## Records for processing
====================

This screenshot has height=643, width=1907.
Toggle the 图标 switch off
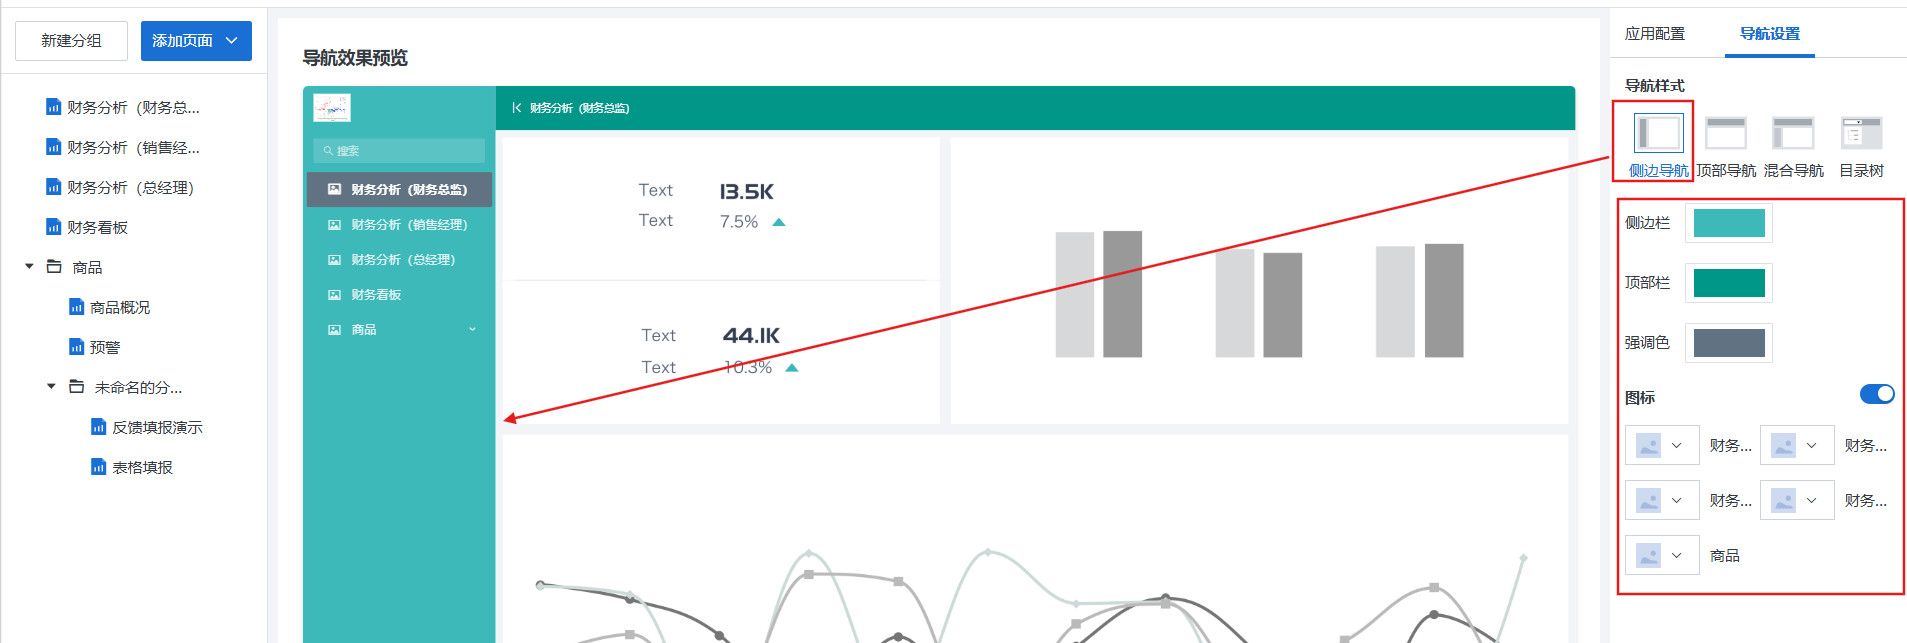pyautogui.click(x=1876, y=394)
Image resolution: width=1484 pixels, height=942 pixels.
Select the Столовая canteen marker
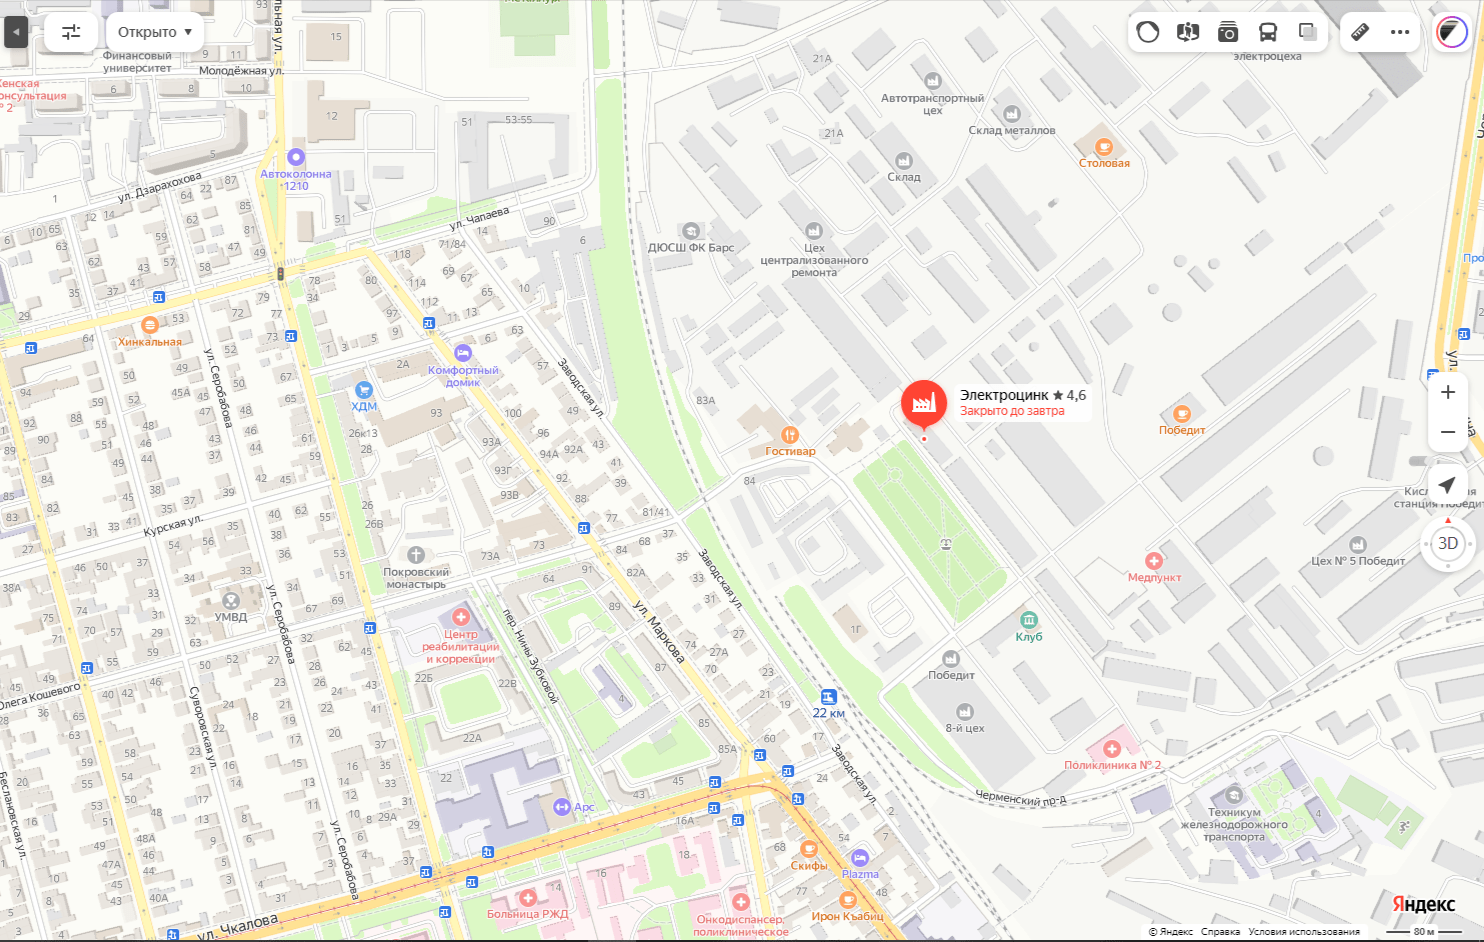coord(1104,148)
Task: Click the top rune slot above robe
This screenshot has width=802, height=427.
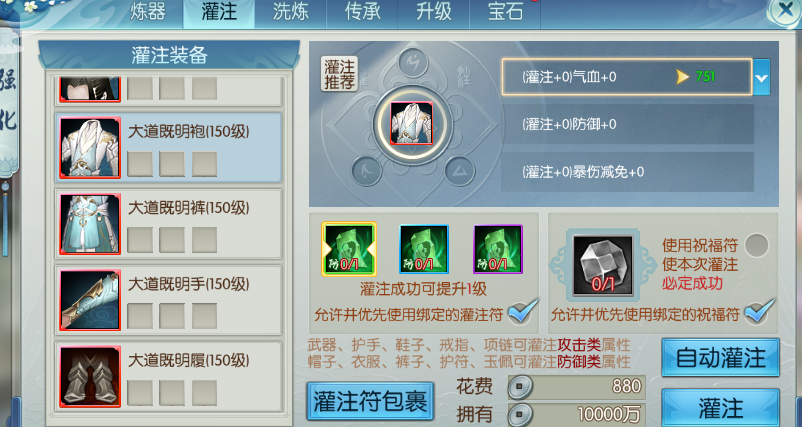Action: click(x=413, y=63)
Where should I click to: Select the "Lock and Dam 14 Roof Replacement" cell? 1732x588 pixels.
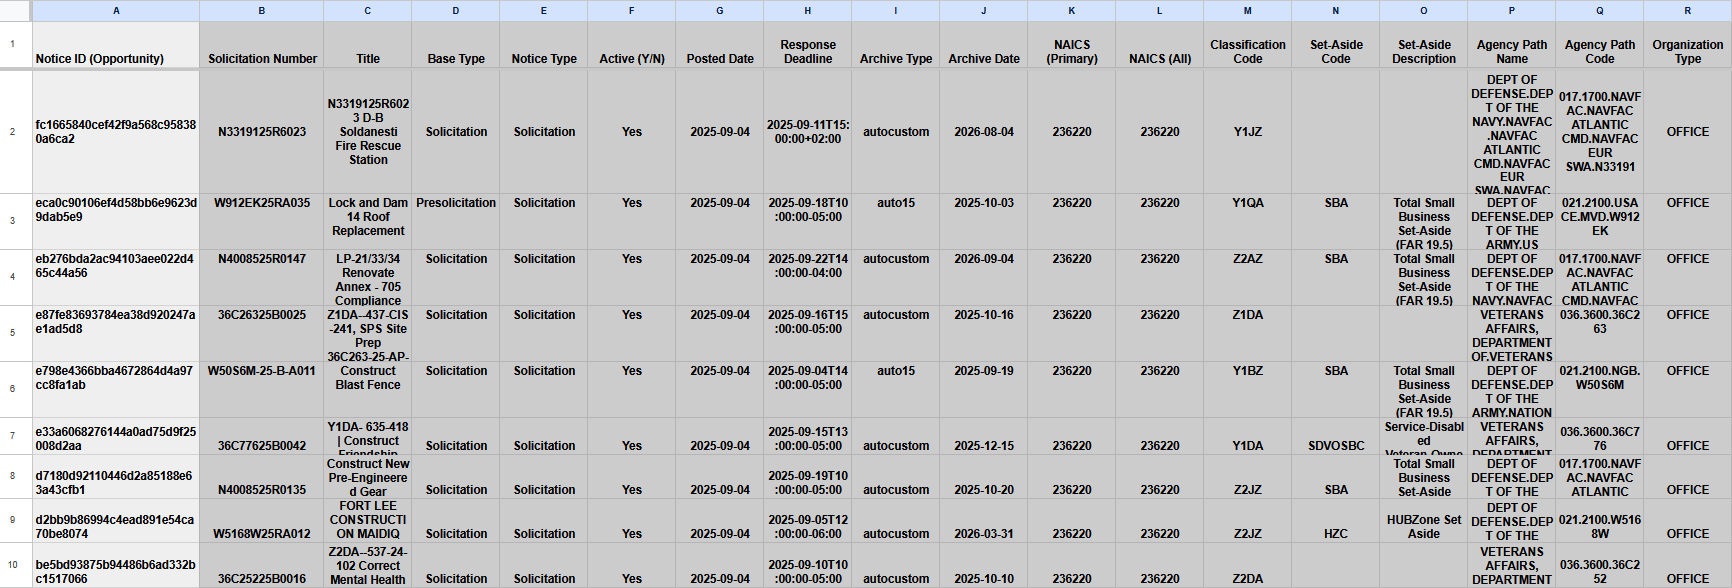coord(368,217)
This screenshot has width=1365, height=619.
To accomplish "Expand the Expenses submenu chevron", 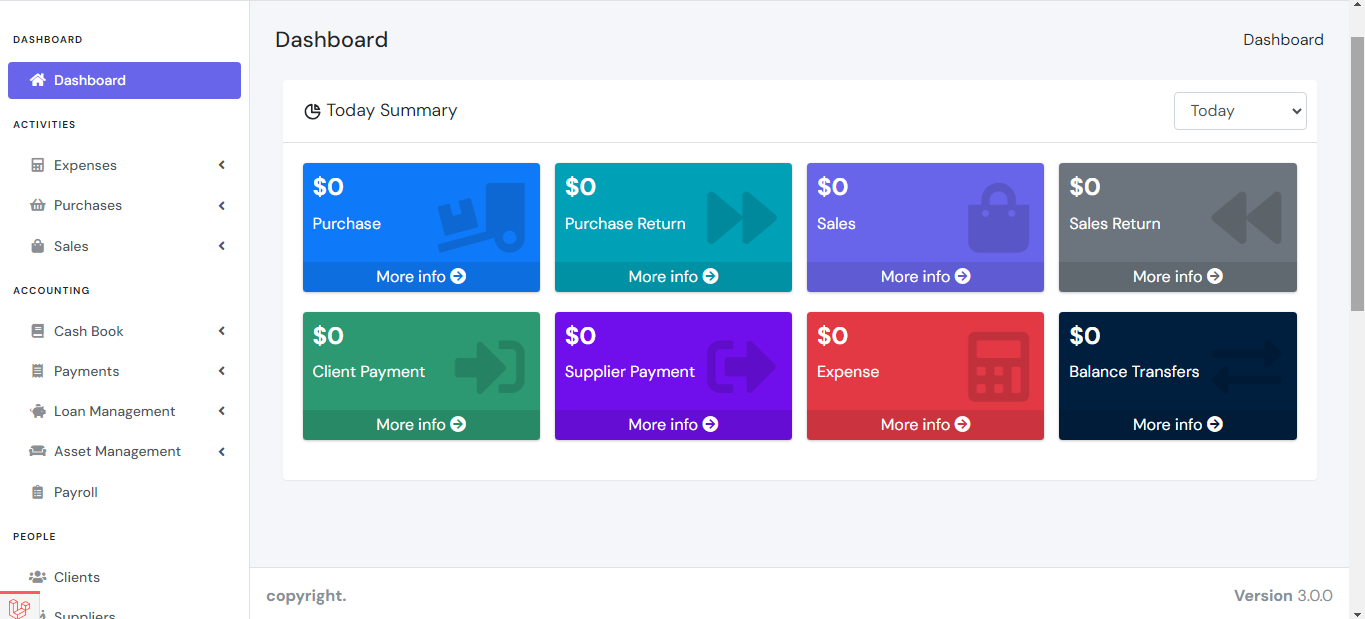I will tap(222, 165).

====================

## Task goal
Exactly and only the lines from the top of the records down to the line containing "This screenshot has width=1365, height=619." should be transcribed, please, without the pictures.

## Written answer
This screenshot has height=643, width=1907.
Toggle the 图标 switch off
pyautogui.click(x=1876, y=394)
Image resolution: width=1484 pixels, height=942 pixels.
Select the Столовая canteen marker
coord(1104,148)
Task: Click the top rune slot above robe
This screenshot has width=802, height=427.
Action: click(x=413, y=63)
Where should I click to: Select the "Lock and Dam 14 Roof Replacement" cell? 1732x588 pixels.
coord(368,217)
This screenshot has width=1365, height=619.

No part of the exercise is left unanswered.